Toda lengua es dinámica, como la vida del hombre, y evoluciona y cambia con nuevas generaciones. En las últimas tres décadas el salto tecnológico es gigantesco, e ingentes necesidades de expresión y comunicación incorporan numerosos vocablos y conceptos, la mayoría de ellos de origen sajón o germano, pues los idiomas latinos (romances) han sido más renuentes al cambio, revelando, de paso, una menor disposición creadora en el desarrollo de la tecnología. Y ante la eclosión de tales realidades cabe preguntarnos: ¿Qué ocurrirá con idiomas tan multitudinarios como el chino o el hindú, ahora que sus pueblos se incorporan al desarrollo contemporáneo y progresan a ritmo vertiginoso? La lengua de Castilla vivió un proceso parecido, durante los ocho siglos de convivencia con el árabe. Así, su acervo ofrece gran cantidad de palabras de origen arábigo, especialmente en las artes, la arquitectura, la agricultura y el comercio, donde los hijos de Allah fueron brillantes adelantados; muchos de aquellos vocablos, por desgracia, se perdieron en el abandono de sus oficios milenarios, cuando la España fundamentalista cometiera la aberración histórica de exiliarles de Al Andalus…

El castellano nuestro, de Chile, herencia de conquistadores torvos, de frailes escolásticos y de barrocos letrados, diluido con vocablos mapuches y expresiones mestizas, está lleno de frases, refranes y modismos de origen agrario, pese a que nuestra existencia es, desde hace medio siglo, mayoritariamente citadina. Así, decimos y escuchamos decir: «Cosechó lo que había sembrado»; «más vale pájaro en la mano que ciento volando»; «el ojo del amo engorda el caballo»; «aró por el suelo» (cuando alguien cae cuan largo es); «esto es el colmo» (cuando algo nos rebasa, como el colmo del trigo, que es la paja sobrante de la malla, venteo o trilla); «se acuesta con las gallinas y se levanta con las diucas» (por quien se recoge y levanta temprano); «anda a salto de mata» o «a palos con el águila» (quien tiene escasos medios económicos); «siembra vientos y cosecha tempestades»; «puso la carreta delante de los bueyes»; «una golondrina no hace verano», «a buey viejo, pasto tierno»; «sacó las castañas con la mano del gato»… Y no sigo, paciente lector, que luego se me acusa de «dar la lata» o de «emborrachar la perdiz»…

En mi segundo viaje a Galicia, julio de 1985, con ocasión del Congreso «Rosalía de Castro e o seu tempo» —¡que veinte años no es nada!— compartíamos la cena con Eladio y María, en la Casa de A Touza, mi amigo chileno y cisternino, José López y quien escribe… Era sábado por la noche, y pregunté a Eladio: ¿A qué hora hay misa mañana en Vilaquinte?, y enseguida: ¿oficia el cura en gallego o en castellano?
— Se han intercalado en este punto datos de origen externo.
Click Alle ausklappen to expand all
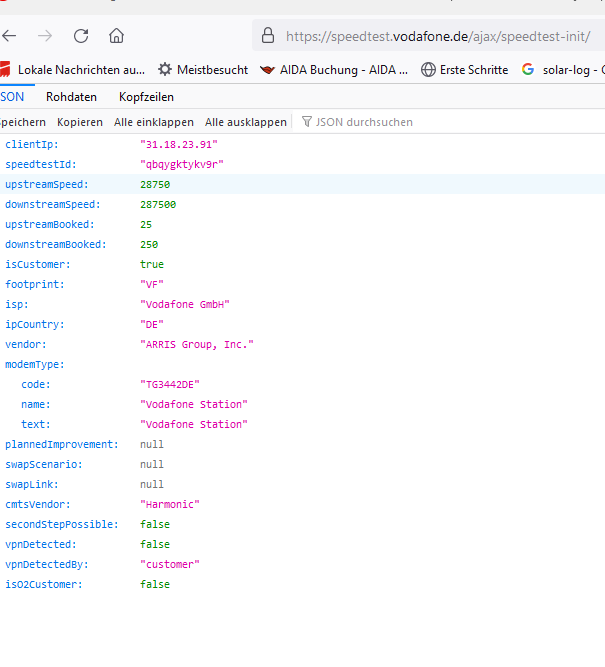 (x=246, y=122)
Eladio me respondió, con su voz suave y dulce: En castelán, que eiquí os curas non falan en galego…

José López intervino: ¿Y en qué idioma hablará Dios?… Se hizo un silencio, quebrado luego por María, quien pareció responder, dejando la marmita donde cocinaba para abrir la ventana que daba al huerto… Como si brotara de los oscuros labios de la noche de verano, nos llegó el rumor fresco del campo, el tamborileo de una lluvia intempestiva, un canto de curuxa desde el campanario de la iglesia, y lejanos ladridos de alborotados canes de palleira…

Sin proferir palabra, con sencillo gesto campesino, María nos había respondido, en honda y atávica elocuencia: «Sí, la voz de Dios es la que nos habla en el inefable idioma de la Tierra».